Man Files Civil Rights Lawsuit Over Alleged LAPD Beating



     Man Files Civil Rights Lawsuit Over Alleged LAPD Beating

    A man has has accused Los Angeles Police Department officers of beating him unconscious in a civil rights violation lawsuit filed in federal court Friday.

    Clinton Alford Jr. claims he was riding his bike home on Oct. 16 when an officer tried to stop him in South LA.

    In his legal papers, the 22-year-old says he was scared and decided to run away, which led to a chase.

    Alford alleges he was chased down by officers, who used a Taser on him before hitting and kicking him. He claims that despite not resisting arrest he was kicked so forcefully that he blacked out and lost a filling.

    A store's surveillance camera captured the incident but the video has not been released.

    The City of Los Angeles, Police Chief Charlie Beck and five officers are cited in the lawsuit.

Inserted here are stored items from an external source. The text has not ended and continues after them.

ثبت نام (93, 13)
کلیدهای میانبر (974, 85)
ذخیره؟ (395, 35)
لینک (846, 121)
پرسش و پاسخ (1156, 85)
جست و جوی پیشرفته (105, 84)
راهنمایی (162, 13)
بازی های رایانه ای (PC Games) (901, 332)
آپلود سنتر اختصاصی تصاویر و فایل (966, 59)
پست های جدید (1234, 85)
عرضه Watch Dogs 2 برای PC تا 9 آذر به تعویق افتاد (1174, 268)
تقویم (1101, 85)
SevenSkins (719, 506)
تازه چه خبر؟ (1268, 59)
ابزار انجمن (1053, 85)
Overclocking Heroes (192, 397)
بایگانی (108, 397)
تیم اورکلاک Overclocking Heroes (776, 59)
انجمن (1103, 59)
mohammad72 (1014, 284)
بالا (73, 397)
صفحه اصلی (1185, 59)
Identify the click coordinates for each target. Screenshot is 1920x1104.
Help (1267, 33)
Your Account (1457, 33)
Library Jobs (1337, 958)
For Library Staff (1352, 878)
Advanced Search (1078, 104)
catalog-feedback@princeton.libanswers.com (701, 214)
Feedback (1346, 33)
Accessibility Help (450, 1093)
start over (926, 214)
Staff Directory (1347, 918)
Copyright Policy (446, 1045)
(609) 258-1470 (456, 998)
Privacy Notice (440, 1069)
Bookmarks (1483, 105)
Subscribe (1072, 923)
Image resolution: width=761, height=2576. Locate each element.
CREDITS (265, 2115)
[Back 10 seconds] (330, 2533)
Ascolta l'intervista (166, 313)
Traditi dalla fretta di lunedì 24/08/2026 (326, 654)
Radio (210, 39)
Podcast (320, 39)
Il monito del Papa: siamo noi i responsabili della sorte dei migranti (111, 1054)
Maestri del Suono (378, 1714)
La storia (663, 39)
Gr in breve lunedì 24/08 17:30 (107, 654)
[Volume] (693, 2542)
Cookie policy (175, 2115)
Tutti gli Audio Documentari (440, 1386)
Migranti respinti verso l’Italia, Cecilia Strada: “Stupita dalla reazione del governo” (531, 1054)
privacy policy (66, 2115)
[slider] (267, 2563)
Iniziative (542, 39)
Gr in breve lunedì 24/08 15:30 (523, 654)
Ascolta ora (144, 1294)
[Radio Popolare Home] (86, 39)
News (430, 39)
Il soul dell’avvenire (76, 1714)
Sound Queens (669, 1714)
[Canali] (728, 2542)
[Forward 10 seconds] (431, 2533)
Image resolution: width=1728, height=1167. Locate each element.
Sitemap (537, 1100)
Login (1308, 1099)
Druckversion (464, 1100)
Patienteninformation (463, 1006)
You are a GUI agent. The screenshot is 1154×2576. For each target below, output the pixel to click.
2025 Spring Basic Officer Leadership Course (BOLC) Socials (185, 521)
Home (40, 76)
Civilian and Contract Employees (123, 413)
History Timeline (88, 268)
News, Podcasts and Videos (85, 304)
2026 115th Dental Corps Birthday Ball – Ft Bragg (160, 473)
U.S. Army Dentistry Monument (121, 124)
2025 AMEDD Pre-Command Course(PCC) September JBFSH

    The department declined to comment on the lawsuit, however Chief Beck said in a statement last month he is "extremely concerned about this particular use of force." The LAPD launched an investigation into the incident last month.

    LAPD Cmdr. Andrew Smith said the officers are on paid leave as the LAPD investigates and urged anyone with information to come forward. The incident is also being reviewed by the department's independent inspector general and the district attorney's office.

    "Let me be very clear. Any officer that is found to abuse the public is not welcome in this department, and we will apply whatever legal or administrative means necessary to insure the community's trust without exception," Beck said.

    Alford's attorney, Caree Harper, said two charges against him — resisting arrest and possession of rock cocaine for sale — have been dismissed. He's still charged with drug possession for personal use, but Harper said she's confident it will be eventually dismissed.